Have you ever walked around a ruined castle and wondered what it would have been like if it hadn’t been ruined? Well, for me, Powis Castle, just outside Welshpool in the English/Welsh Marches feels like an ancient castle that survived intact. We stopped off there at the weekend on our way home from Snowdon.
Powis Castle sits on top of a hill, which must once have been heavily in its favour as a defensible site. From the outside it looks very much like a medieval castle (which is what it started life as). Inside, it’s more of a mini stately home or country house. It boasts extraordinary terraced gardens, which are wonderful if you’re fit enough to attempt the steps – more of a challenge for the less fit. As ever, I saw a mother lifting a baby’s buggy up the steep flight of garden steps, while her partner stood at the top watching her!
With spring being so forward this year, I was fascinated to see so many irises in flower – mine are either backward, or just not playing the game, as there’s no sign of a bloom – but at Powis, they’re lovely.
Probably the wisteria is the garden’s current big star – simply beautiful swathes of pale bluey/lilac cascades, draping the orangery.
We weren’t alone on our visit – it was heaving. Who can blame us all for heading out there to soak up the atmosphere and enjoy the holiday. But I think the National Trust were struggling a bit to cope with the numbers. There were anxious faces and quite a lot of overt reminders of all the things visitors are not allowed to do.
I do think the National Trust is on thin ice regarding it’s conservation policy at the moment. Have you seen any of the programmes from Petworth, with Andrew Graham Dixon? Of course we have to applaud efforts to maintain the treasures that the Trust is responsible for – but how do they reconcile the very obvious need for our money to fund their efforts, with the fact that we pay to experience the treasures, not to be treated as a nuisance? Visitors might bring in damaging dust and leave behind particles of dead skin, but without these ‘paying guests’ the treasures would be left looking for another benefactor to fund their conservation.

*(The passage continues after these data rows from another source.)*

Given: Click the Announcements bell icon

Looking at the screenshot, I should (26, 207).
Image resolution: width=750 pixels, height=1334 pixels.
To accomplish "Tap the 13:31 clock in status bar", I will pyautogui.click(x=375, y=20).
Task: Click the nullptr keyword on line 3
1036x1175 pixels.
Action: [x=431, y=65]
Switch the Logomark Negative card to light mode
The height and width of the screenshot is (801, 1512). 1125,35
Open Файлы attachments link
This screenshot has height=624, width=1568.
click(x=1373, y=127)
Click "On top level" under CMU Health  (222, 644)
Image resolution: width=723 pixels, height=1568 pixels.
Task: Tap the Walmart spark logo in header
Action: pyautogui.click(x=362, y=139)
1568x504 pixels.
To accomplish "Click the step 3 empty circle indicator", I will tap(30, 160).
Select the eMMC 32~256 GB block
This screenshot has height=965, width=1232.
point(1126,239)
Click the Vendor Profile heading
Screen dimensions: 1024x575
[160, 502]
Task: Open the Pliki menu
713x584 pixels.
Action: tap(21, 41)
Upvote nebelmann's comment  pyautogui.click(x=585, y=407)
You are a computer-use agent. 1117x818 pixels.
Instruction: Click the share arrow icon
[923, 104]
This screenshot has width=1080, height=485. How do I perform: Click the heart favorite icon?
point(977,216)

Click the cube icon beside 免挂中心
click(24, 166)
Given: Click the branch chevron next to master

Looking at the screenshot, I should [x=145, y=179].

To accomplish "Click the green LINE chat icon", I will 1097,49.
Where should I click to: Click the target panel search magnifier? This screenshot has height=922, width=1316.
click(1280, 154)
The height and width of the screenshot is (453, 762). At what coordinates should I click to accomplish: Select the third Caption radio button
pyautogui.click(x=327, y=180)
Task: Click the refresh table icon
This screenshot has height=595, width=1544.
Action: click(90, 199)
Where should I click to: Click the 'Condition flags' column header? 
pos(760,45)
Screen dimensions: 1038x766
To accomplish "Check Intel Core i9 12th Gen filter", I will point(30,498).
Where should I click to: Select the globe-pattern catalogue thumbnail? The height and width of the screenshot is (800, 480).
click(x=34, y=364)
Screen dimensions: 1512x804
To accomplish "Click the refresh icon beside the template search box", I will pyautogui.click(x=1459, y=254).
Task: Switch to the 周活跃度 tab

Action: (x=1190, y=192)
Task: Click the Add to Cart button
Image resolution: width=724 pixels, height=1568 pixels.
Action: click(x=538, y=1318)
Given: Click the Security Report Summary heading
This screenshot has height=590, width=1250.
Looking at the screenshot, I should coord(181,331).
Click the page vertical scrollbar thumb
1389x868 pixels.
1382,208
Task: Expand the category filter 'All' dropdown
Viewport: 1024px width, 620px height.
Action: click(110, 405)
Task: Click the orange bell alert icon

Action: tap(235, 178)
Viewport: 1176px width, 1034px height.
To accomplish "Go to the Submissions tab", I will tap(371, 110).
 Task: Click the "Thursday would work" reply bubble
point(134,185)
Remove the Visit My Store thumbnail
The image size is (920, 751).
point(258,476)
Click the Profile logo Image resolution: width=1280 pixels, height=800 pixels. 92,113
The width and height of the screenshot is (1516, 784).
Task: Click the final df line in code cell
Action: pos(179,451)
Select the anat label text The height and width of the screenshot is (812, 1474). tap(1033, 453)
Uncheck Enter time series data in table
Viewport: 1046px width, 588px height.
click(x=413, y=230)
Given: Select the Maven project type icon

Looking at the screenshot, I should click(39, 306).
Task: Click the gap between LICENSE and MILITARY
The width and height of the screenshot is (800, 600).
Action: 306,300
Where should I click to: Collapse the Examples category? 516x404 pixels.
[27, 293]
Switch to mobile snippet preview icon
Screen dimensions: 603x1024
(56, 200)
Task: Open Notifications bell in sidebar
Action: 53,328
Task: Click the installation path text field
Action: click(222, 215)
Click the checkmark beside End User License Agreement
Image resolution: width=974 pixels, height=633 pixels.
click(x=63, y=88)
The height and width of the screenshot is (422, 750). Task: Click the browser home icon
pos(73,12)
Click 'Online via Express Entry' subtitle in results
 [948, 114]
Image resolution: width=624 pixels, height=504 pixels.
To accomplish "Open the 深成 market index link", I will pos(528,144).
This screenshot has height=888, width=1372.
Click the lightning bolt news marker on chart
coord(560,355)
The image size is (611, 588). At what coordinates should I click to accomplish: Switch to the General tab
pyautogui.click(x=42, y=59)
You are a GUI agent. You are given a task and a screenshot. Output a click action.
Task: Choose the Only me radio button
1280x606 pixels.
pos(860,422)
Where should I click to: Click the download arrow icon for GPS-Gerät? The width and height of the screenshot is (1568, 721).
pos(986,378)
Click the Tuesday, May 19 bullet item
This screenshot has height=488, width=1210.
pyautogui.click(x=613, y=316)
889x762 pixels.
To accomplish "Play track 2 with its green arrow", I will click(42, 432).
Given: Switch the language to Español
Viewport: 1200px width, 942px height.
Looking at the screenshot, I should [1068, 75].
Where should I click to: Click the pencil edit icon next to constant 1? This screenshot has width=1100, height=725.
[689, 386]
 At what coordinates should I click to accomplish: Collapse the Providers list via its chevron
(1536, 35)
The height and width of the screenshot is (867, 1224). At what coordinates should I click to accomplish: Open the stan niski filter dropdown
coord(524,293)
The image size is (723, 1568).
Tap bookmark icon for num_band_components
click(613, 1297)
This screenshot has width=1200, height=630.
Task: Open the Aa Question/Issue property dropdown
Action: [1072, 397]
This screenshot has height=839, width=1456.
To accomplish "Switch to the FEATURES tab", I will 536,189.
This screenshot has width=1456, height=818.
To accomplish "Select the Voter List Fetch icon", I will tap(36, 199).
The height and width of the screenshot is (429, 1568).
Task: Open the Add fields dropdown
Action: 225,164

I think my personal jury is currently out on this one, although it really concerns me. The National Trust has had a chequered past where visitor relations are concerned, and it’s worrying to think that just as many of their properties are getting more right, their conservationists are in danger of setting them back again. Extremely prominent signs at the entrance explained the various ways in which visitors can harm the interiors – is this really the way to welcome the people who actually care enough to pay to enter? Surely the way to get visitors ‘on-side’ is not to lecture us, and certainly not to make us feel that it would be better if we didn’t go at all.
Ultimately they will have to do better if they want to encourage more paying members, because what we don’t want, is to feel that they’re only interested in us for the money we give them (pay attention here The Historic Houses Association – you have a VERY LONG WAY TO GO) – the more people the Trust sign up, the more visitors they will have to expect and prepare to welcome.
But griping aside, there was one place at Powis that was coping beautifully, and where the service was excellent, and that was at the little coffee shop in the garden – Lady Voilet’s. Here we enjoyed an excellent cream tea and the girls raided the ice cream cabinet. I wonder if it’s success may have been due to the long walk to get there, or the very subtle signage, which I suppose might just have reduced the numbers of people who managed to find it – anyway, well done to the caterers for getting it right.
We decided to have a look around the interior of the castle later in the afternoon, although it was not our first visit and I’m glad that we did. It’s a charming building, especially if you’re a fan of the heavy oak, Jacobean textiles and family portrait brigade (which I am). I think there should be a special mention for the people who provide the flower arrangements. So often in National Trust properties, I find that these temporary works of art are more alluring than some of the items the conservationists get all het-up about.
We ended up in the ‘old kitchen’, which certainly had a kind of atmosphere. Suffice to say, I’m glad it was busy and that I wasn’t the room guide attached to it. Perhaps it was just the cold permeating from store rooms below, but it definitely sent a shiver down my spine.
Oh, and one more gripe – sorry – I do wish the National Trust wouldn’t position gentile matrons at the exits, requesting us to buy raffle tickets ‘to support the restoration’. It’s tantamount to asking us to pay to get out, and that really isn’t the way to leave us with happy fluffy feelings, or to encourage us to return.
So our visit to Powis – a bit of a curates egg. Gorgeous house, amazing gardens, good refreshments. Needs to do better on the customer services front.